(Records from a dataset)
※ ※ ※
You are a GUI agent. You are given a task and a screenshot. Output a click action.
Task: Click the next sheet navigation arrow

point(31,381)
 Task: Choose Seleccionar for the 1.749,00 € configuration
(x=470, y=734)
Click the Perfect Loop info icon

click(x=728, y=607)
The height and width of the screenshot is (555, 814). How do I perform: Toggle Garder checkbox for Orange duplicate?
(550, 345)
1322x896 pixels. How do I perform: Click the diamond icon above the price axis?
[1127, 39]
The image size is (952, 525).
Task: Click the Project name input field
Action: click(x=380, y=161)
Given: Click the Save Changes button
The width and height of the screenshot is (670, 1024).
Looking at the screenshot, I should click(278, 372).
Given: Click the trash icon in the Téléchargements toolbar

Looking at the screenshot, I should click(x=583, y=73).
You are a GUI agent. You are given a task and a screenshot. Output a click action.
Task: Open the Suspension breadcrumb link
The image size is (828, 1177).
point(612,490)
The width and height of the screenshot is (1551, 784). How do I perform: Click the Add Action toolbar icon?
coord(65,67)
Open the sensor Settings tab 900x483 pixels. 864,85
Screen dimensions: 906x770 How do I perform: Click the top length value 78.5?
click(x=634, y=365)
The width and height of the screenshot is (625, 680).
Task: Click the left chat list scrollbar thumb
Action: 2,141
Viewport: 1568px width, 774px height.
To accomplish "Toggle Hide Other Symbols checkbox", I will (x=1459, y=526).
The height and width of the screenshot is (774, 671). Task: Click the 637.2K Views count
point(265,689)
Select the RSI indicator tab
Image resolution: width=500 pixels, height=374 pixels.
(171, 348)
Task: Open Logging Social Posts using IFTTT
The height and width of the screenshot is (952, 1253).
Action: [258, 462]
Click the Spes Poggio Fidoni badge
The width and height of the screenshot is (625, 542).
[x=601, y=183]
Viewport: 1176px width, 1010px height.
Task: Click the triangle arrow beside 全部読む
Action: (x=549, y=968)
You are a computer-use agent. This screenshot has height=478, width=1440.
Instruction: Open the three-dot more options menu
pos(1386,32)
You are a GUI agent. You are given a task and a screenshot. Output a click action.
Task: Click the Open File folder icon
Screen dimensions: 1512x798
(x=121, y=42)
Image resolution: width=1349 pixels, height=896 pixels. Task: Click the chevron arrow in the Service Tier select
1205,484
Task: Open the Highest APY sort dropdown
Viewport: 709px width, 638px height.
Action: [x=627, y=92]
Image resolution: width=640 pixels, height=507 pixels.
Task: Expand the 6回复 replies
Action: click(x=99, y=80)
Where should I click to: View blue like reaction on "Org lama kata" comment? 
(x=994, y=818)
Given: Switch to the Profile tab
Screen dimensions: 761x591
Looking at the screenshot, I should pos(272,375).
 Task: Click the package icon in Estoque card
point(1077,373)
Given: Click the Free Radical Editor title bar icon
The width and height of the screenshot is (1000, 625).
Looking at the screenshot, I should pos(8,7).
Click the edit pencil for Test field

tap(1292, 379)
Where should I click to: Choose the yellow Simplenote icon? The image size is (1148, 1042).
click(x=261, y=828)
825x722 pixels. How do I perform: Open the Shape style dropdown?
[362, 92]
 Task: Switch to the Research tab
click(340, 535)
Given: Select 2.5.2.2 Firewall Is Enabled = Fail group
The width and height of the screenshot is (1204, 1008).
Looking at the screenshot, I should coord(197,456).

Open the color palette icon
※ ※ ※
Your assignment: From the records above, retype only the lines starting at the line that contains "Where should I click to: View" and ending at the line that contains "Given: Click the Free", both included.

Answer to this exercise:
Where should I click to: View blue like reaction on "Org lama kata" comment? 
(x=994, y=818)
Given: Switch to the Profile tab
Screen dimensions: 761x591
Looking at the screenshot, I should pos(272,375).
 Task: Click the package icon in Estoque card
point(1077,373)
Given: Click the Free Radical Editor title bar icon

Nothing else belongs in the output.